**Reading text:**

↓↓↓

The Centre combines innovative research and engineering knowledge to tackle some of the major research challenges in through-life engineering services. The group has over 5 years’ experience in the area of fault and damage detection and characterisation.
The research activities can be categorised into the following themes:
Characterisation of in-service component feedback for system design and manufacturing – A thorough understanding of the key mechanisms of failure which include wear, fracture mechanics, fatigue, and corrosion at the feature, component and assembly levels, supported by knowledge of how to identify and diagnose such failures along with the ability to predict the remaining useful life, and the means of restoring ‘as designed’ functionality are all essential to through-life product support. This research develops technology demonstrators which will capture component failure, damage and degradation data using well-known technologies: 3D imaging, 3d x-ray CT, phased array, eddy current and pulsed thermography for a variety of degradations and materials. The research studies the link between service performance and the initial system architecture, and develops new guidance for system design for improved service life thereby reducing the engineering service effort required and subsequent cost.

↑↑↑

**Work request 1:** In the through-life engineering services text, set down the passage that begins with the words "The Centre combines" and ends after "detection and characterisation.".
**Work request 2:** According to the through-life engineering services text, how long has the group worked in fault and damage detection and characterisation?
**Work request 3:** Write what comes next in the through-life engineering services text, picking up after its final sentence.

**Data for analysis:**

↓↓↓

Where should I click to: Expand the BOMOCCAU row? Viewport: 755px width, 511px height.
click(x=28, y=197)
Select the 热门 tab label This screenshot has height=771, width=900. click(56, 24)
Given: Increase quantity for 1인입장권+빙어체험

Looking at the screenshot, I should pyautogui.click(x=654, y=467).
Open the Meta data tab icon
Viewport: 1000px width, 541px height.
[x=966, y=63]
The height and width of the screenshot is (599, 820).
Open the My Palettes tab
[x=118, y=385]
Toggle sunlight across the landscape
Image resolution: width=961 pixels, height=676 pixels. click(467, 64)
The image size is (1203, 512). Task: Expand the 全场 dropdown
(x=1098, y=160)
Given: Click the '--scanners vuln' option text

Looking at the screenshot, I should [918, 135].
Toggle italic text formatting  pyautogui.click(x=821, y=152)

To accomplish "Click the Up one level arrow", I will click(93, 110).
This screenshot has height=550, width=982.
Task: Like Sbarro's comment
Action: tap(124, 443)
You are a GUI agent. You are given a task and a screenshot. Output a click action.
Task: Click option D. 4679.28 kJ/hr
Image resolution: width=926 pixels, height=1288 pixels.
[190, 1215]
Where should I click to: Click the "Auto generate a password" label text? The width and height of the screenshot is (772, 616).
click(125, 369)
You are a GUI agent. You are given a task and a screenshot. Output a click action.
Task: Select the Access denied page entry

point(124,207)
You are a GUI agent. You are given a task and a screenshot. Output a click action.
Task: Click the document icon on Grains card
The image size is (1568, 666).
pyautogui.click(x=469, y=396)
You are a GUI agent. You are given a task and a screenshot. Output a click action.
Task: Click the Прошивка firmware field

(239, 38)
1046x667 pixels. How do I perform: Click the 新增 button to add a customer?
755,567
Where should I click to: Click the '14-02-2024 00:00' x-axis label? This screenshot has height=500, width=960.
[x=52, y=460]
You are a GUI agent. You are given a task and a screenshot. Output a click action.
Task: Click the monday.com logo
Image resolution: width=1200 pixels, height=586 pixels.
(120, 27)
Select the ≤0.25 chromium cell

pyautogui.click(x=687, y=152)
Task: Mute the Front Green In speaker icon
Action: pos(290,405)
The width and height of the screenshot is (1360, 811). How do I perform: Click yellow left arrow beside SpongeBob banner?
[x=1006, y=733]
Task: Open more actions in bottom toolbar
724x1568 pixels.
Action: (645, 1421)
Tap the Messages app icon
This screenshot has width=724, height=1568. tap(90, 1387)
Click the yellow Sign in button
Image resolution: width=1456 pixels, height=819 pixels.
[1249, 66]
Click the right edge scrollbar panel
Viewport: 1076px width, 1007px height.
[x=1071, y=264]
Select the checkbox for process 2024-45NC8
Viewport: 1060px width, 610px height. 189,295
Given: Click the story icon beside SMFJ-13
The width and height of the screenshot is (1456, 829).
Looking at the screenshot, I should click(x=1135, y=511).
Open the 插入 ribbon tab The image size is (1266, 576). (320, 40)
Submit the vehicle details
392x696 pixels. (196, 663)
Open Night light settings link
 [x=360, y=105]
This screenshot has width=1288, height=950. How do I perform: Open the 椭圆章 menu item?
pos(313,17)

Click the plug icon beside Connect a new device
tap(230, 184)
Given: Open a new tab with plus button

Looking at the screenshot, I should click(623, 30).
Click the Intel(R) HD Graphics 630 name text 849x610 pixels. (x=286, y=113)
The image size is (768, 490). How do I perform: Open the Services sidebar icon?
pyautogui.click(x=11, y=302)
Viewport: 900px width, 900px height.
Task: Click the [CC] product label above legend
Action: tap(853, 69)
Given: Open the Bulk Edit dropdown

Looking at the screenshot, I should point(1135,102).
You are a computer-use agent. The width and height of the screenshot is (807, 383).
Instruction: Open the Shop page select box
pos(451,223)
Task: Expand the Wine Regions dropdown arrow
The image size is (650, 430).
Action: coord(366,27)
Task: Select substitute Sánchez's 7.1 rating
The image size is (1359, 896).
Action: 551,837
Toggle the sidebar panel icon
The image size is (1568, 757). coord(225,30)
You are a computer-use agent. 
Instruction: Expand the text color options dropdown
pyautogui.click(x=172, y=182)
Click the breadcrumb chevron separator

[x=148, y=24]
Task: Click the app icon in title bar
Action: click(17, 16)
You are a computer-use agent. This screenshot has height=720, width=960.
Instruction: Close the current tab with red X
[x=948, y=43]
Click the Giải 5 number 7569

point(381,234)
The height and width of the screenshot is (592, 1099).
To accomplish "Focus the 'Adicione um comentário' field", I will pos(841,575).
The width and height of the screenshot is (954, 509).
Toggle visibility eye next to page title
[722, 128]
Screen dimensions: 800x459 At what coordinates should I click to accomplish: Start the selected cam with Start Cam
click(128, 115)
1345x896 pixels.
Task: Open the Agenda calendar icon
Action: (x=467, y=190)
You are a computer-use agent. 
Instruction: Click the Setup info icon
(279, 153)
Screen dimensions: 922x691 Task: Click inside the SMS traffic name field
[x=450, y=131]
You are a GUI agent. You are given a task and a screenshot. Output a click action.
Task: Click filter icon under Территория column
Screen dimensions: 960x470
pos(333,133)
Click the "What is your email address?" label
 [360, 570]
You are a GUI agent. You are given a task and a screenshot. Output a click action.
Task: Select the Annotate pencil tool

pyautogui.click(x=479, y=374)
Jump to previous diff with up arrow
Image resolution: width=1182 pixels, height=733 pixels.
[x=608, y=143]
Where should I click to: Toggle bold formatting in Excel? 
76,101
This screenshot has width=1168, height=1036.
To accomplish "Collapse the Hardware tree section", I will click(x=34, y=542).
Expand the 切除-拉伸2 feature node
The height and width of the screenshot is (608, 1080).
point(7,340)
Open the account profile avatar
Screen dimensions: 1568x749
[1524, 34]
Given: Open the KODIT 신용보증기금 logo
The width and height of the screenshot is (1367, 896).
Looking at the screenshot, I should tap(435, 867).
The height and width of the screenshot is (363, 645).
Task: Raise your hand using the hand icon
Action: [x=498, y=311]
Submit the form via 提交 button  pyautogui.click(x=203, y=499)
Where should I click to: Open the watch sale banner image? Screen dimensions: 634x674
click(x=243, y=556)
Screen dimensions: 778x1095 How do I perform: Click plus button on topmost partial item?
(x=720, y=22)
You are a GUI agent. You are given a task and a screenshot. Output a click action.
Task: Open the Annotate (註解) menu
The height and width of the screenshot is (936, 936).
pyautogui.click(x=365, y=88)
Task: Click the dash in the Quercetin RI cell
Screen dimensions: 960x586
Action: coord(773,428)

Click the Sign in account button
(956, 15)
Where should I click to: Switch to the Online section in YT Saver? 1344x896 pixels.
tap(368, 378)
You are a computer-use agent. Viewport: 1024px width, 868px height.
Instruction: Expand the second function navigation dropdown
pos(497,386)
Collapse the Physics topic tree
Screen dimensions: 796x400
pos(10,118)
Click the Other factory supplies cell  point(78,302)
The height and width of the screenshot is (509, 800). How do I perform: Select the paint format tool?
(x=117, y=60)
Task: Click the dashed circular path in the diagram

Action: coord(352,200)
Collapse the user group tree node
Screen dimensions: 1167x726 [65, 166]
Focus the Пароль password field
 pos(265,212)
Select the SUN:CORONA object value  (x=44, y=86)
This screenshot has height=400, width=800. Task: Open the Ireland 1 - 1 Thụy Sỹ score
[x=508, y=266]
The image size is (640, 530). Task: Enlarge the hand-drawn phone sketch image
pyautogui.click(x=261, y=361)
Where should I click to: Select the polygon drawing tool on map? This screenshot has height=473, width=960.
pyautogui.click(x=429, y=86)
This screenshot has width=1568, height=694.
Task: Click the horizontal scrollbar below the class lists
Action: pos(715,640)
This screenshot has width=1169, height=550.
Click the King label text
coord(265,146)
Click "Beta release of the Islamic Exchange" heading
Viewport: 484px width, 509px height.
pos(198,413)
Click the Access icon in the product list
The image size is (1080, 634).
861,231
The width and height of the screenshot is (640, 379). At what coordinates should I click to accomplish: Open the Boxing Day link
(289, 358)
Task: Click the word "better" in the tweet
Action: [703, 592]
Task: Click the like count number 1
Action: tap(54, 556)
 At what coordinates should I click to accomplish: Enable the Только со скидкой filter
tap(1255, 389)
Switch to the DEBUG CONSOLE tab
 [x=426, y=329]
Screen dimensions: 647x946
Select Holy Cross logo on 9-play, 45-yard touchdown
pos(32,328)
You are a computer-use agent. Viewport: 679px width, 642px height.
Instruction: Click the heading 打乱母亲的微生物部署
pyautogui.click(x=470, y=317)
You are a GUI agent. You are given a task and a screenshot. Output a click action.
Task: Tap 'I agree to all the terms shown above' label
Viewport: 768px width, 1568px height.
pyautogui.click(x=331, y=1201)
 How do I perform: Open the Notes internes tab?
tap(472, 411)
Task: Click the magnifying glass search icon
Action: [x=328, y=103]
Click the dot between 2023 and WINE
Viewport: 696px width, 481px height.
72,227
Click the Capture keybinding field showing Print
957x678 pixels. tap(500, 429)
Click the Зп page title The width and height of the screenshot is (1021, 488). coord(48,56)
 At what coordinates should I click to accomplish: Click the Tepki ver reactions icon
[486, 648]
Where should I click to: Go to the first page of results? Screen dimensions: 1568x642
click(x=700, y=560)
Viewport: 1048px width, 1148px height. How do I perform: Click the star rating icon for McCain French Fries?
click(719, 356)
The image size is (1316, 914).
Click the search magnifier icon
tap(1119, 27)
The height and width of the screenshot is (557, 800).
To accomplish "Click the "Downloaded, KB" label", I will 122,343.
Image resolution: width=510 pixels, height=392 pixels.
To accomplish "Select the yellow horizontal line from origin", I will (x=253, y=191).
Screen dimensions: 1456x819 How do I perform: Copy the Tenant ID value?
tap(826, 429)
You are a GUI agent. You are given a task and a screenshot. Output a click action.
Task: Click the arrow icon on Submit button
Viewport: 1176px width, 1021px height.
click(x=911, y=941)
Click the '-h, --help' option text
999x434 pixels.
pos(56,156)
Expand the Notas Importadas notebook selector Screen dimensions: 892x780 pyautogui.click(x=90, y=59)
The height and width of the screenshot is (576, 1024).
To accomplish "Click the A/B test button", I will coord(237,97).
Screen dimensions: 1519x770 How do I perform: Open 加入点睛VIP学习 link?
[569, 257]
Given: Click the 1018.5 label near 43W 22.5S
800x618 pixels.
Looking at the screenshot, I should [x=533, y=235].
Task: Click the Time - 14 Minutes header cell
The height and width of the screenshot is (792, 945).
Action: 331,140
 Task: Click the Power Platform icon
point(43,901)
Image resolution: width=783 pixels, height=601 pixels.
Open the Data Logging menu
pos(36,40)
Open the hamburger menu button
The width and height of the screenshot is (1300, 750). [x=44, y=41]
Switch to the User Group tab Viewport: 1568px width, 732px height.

↑↑↑

**Written reply 1:**
The Centre combines innovative research and engineering knowledge to tackle some of the major research challenges in through-life engineering services. The group has over 5 years’ experience in the area of fault and damage detection and characterisation.

**Written reply 2:** Over 5 years.

**Written reply 3:**
Reduction of ‘No Fault Found’ through System Design –
The research aims to identify equipment design features (i.e. functions/components, measures of complexity or BIT/BITE) and correlate these to NFF attributes (i.e. fraction of faults detected/isolated, fraction of false alarms and rate of false alarms) in order to develop a NFF rate/burden predictor. The overall impact of such a NFF rate/burden predictor is that it will be used at the design phase, or to verify a proposed modification, to aid in developing equipment which is increasingly immune to NFF throughout its operational life. Intermittent failures in electronic systems, the reduced size of electronic chips, and increase in their interactions and complexities have led to difficulties in diagnosing system faults; in particular when these faults occur at the component level and are intermittent in nature.
This research investigates the tools and techniques which can be used to successfully diagnose intermittent faults and to provide intelligent reasoning on intermittent fault progression. Further, the research develops in-situ health monitoring technology to detect and characterise intermittent failures arising from such causes as dry solder joints, loose connections, damaged wiring and environmental degradation, which heavily contribute to the burden of NFF.
The Degradation Assessment theme works closely with the ‘Digital Service Engineering’ theme.